Pas encore. Les banques utilisent vos dépôts comme bon leur semble y compris pour financer des activités que vous n’approuvez pas. Cependant, l’heure est au changement. Depuis deux ans, les grandes banques subissent une pression pour sortir des investissements dit « polluants » comme le charbon et bien d’autres. C’est pour cette raison que BNP Paribas par exemple a dévoilé début 2020 un agenda sur 20 ans pour sortir de ces projets et s’orienter vers des investisements plus responsables.

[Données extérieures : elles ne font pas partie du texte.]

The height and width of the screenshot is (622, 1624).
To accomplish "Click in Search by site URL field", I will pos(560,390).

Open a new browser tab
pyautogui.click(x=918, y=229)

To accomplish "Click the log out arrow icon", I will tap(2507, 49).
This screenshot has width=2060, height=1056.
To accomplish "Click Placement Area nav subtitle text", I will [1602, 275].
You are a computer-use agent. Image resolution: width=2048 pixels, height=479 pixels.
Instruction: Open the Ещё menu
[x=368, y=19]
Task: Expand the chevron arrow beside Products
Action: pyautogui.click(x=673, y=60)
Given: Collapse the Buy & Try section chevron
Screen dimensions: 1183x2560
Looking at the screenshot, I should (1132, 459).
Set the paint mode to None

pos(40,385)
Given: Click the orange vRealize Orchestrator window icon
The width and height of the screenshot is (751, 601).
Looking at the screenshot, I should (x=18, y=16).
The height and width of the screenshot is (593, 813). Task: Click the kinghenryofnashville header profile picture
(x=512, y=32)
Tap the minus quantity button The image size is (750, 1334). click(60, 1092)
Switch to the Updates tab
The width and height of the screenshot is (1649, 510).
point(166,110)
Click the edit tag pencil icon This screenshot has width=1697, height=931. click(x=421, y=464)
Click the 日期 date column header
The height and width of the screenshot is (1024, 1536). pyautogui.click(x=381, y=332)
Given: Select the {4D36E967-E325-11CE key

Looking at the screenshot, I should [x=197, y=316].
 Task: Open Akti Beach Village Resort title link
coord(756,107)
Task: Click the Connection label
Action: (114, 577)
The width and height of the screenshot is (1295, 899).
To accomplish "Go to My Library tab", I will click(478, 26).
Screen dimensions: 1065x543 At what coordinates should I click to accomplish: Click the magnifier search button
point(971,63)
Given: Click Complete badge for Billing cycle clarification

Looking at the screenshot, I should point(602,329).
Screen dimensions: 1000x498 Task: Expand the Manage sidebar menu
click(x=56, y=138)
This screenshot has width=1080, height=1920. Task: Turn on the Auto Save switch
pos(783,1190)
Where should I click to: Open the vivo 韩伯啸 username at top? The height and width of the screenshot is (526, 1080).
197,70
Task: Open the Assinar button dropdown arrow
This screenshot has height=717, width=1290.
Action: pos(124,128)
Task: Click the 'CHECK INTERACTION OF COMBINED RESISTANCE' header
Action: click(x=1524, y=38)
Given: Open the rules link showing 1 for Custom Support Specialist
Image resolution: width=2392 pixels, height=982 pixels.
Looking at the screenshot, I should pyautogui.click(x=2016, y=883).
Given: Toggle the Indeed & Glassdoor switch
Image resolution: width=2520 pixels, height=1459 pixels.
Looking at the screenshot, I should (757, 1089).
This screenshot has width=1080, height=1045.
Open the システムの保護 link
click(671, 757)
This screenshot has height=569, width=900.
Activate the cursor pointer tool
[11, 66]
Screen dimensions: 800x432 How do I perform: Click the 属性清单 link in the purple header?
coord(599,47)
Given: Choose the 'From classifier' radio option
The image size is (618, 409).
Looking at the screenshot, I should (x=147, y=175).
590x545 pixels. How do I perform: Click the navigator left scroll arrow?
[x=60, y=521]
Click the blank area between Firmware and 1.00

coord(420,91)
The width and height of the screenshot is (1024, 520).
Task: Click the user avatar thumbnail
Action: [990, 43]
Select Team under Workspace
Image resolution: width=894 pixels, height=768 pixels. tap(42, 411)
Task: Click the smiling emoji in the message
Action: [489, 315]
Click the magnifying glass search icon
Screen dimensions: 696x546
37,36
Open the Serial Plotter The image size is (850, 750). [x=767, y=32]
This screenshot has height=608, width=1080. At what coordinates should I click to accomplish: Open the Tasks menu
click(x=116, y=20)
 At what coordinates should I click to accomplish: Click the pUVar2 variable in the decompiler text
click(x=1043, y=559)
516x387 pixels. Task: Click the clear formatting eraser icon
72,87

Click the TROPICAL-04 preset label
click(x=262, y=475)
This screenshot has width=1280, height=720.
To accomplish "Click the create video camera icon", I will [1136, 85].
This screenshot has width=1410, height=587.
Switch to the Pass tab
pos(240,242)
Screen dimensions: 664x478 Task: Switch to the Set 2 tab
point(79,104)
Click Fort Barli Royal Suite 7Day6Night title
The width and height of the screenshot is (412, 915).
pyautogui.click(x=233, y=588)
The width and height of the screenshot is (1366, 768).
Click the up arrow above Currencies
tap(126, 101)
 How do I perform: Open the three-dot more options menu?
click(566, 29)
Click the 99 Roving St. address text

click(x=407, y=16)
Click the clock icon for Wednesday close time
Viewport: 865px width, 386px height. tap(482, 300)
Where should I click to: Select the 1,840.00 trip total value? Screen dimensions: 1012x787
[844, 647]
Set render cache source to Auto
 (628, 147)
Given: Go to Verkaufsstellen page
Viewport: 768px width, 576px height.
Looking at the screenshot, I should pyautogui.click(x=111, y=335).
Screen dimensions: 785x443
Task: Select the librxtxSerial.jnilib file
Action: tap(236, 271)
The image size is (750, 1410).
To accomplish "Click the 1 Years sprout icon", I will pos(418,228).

BCE et gestion des dépôts : les réserves obligatoires
Toutes les banques possèdent un compte courant à la banque centrale européenne (BCE). Elles y placent des réserves de liquidités proportionnelles à leurs encours de dépôts. Avec un taux de réserve obligatoire de 1%, le prêt d’une banque de 100 000 € entraine un dépôt de 1000€ à la BCE.
C’est une sécurité et un instrument pour gérer la production de crédits. Baisser ce taux favorise le crédit. Exemple : avec un taux à 0,5%, la banque n’a plus qu’à déposer 500 € pour un prêt de 100 000 €. Elle dispose donc de plus de liquidités à prêter.
Inversement, augmenter le taux ralentit la production de crédit. Exemple : avec un taux à 2%, la banque doit geler 2000 €. Mais c’est une fraction des dépôts qui atterrit à la BCE, le reste est ventilé dans des prêts directs, produits titrisés et autres investissements spéculatifs.
Plus de transparence et de traçabilité : le cas helios
Des voix réclament plus de transparence autour du fléchage des dépôts. De ce constat est née la néobanque verte Hélios dont la ligne directrice consiste à ce que l’argent de ses clients soit utilisé pour financer des activités en faveur de la transition écologique.
N’étant pas une banque, Hélios n’héberge pas les dépôts qui sont placés chez SolarisBank. Cet adossement permet de créer des financements pour les entreprises de la transition à partir de 25% à 40% des dépôts.
Et le reste ? Les fonds constituent la fameuse réserve de liquidité mise en dépôt à la BCE. Cet argent est soustrait du bilan de SolarisBank qui ne peut donc pas financer des entreprises non compatibles avec les valeurs d’helios (charbon, chimie, élevage intensif, etc.).
Ce mécanisme dit de ringfencing offre donc une meilleure transparence sur l’utilisation des dépôts des clients de la néobanque verte. Ce n’est pas le cas du fonctionnement classique des comptes de cantonnement où tout est mélangé.
Traçabilité et transparence sont des attentes de plus en plus fortes des usagers bancaires. Une néobanque comme helios veut accompagner ce mouvement de responsabilisation des épargnants désireux de reprendre la main sur l’utilisation de leurs dépôts. Un défi auquel les innovations technologiques (blockchain, intelligence artificielle) pourraient s’avérer décisives.